▶ _Source text_:
________________________________________

The AGM on April 11, 2018 reelected Viveca Ax:son Johnson (Chairman of the Board of Nordstjernan AB), Anders Oscarsson (equity manager AMF/AMF Fonder) and Simon Blecher (Carnegie Funds) as members of the Nomination Committee, with Viveca Ax:son Johnson as Chair. Tomas Billing, Chairman of the NCC Board of Directors, is a co-opted member of the Nomination Committee but has no voting right. No remuneration was paid to members of the Nomination Committee. The diversity policy applied by the Nomination Committee complies with Article 4.1 of the Swedish Code of Corporate Governance. The Nomination Committee's proposals to the 2019 AGM are available at ncc.se.
THE BOARD OF DIRECTORS' 2018 WORKING YEAR – IN ADDITION TO STANDING POINTS ON THE AGENDA SUCH AS BUSINESS PLANS, INVESTMENTS AND DIVESTMENTS, AS WELL AS FINANCING.
The Board's responsibility for internal control is regulated in the Swedish Companies Act and in the Swedish Code of Corporate Governance. The Corporate Governance Report must contain disclosures concerning the principal features of the company's internal-control and risk-management systems in connection with financial reporting and in the preparation of the company's consolidated financial statements. Information on this is provided in this section.
As a feature of its internal control efforts, NCC implements methodical risk assessment and risk management for ensuring that the risks to which NCC is exposed, and that can impact the internal control and financial statements, are addressed within the company's established processes.
The material risks that have to be taken into account include market risks and operating risks as well as the risk of errors in financial recognition. With respect to the latter, systematic and documented updates occur once annually. The material risks that have to be considered mainly comprise the risk of errors in percentage-of-completion profit recognition and items based on assessments and estimates, such as valuations of land held for future development and ongoing property-development, goodwill and provisions.
Financial risk positions, such as interest rate, credit, liquidity, exchange rate and refinancing risks, are managed by the specialist function, NCC Corporate Finance. NCC's financial policy stipulates that NCC Corporate Finance must always be consulted and, in cases where Corporate Finance sees fit, that it must manage financial matters. Risks that could also influence reporting include breach of NCC's Code of Conduct and shortcoming in insurance coverage. These risks are monitored by the Compliance and Insurance function.
For more information on control and governance at NCC, see the Group's website www.ncc.se. The information also includes such documents as the Articles of Association and the Code of Conduct.
The Board has overall responsibility for internal control and financial reporting. A good control environment is characterized by the company having prepared and complied with established policies, guidelines, manuals and job descriptions. These must be documented and kept available. In NCC, this means that the Board establishes rules of procedure for the Board's work each year. The Board also prepares an instruction concerning the division of work between the Board and the CEO. According to this instruction, the CEO is responsible for ensuring that work on the internal control contributes to an efficient control environment.
The NCC Group is an international organization that governs and conducts its operations in a Nordic operational structure. Operational management of the Group is based on decision-making regulations within the NCC Group that are adopted annually by the Board. The decision-making regulations stipulate the matters that require the Board's approval or confirmation. In turn, this is reflected in the corresponding decision-making regulations and attestation regulations applying to the business areas. The basis for the internal control of financial reporting comprises everything that is documented and communicated in control documents, such as internal policies, guidelines, instructions and other manuals. Considerable effort has been devoted to achieving a structure between the policies that are central and the policies regarded as local, and that all significant areas are covered. The NCC Group's legal governance occurs on the basis of a uniform corporate structure with subsidiaries in each country.

________________________________________

▶ _Dataset_:
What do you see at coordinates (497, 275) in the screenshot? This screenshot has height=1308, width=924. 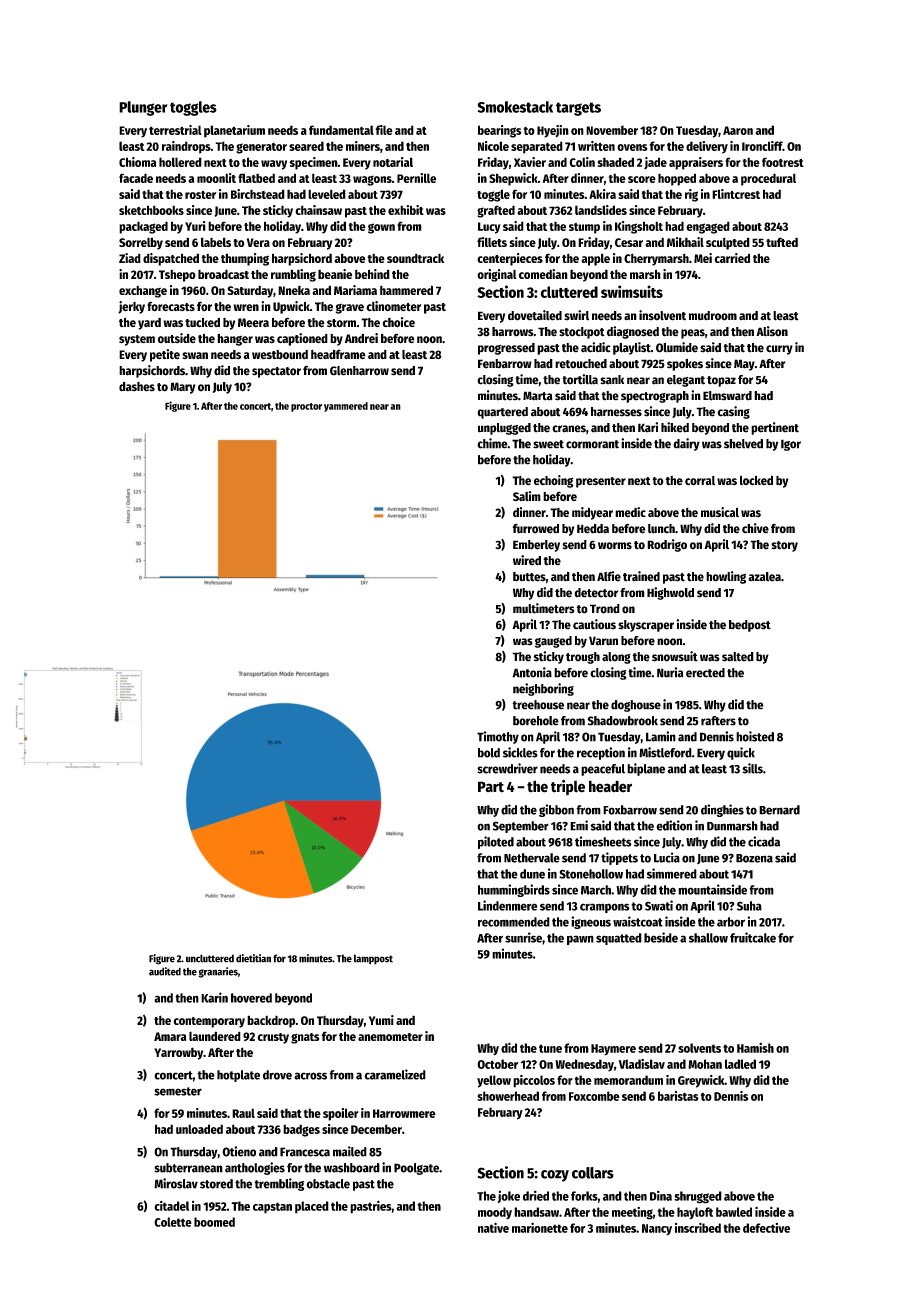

________________________________________

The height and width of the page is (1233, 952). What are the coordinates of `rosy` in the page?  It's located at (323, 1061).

________________________________________

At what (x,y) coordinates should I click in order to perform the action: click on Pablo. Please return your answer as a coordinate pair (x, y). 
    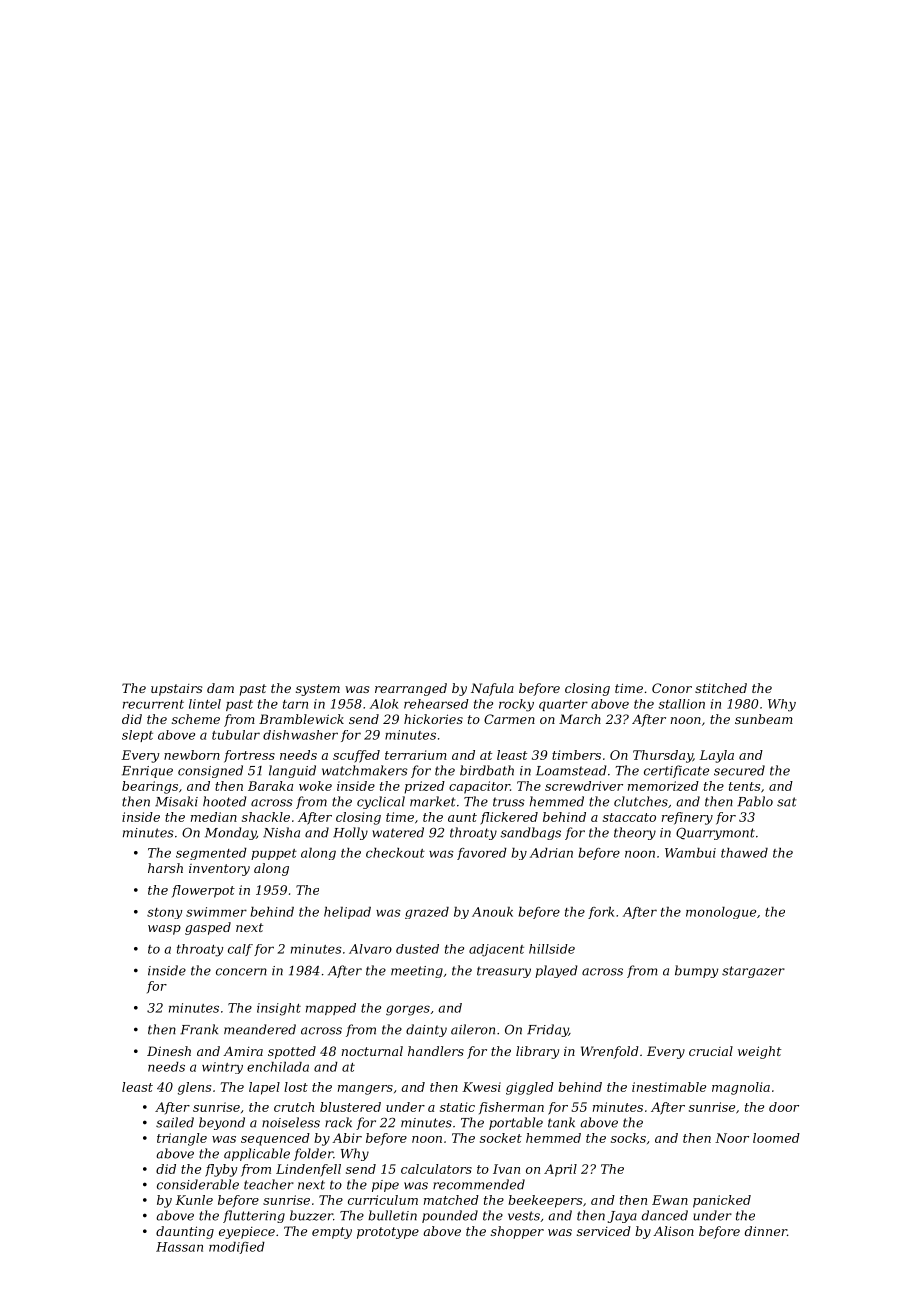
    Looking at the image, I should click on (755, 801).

________________________________________

▶ _Task directions_: Quote the corporate governance text from "The AGM on April" up to and including "WELL AS FINANCING.". The material comes from a different source than the corporate governance text.

▶ _Solved exercise_:
The AGM on April 11, 2018 reelected Viveca Ax:son Johnson (Chairman of the Board of Nordstjernan AB), Anders Oscarsson (equity manager AMF/AMF Fonder) and Simon Blecher (Carnegie Funds) as members of the Nomination Committee, with Viveca Ax:son Johnson as Chair. Tomas Billing, Chairman of the NCC Board of Directors, is a co-opted member of the Nomination Committee but has no voting right. No remuneration was paid to members of the Nomination Committee. The diversity policy applied by the Nomination Committee complies with Article 4.1 of the Swedish Code of Corporate Governance. The Nomination Committee's proposals to the 2019 AGM are available at ncc.se.
THE BOARD OF DIRECTORS' 2018 WORKING YEAR – IN ADDITION TO STANDING POINTS ON THE AGENDA SUCH AS BUSINESS PLANS, INVESTMENTS AND DIVESTMENTS, AS WELL AS FINANCING.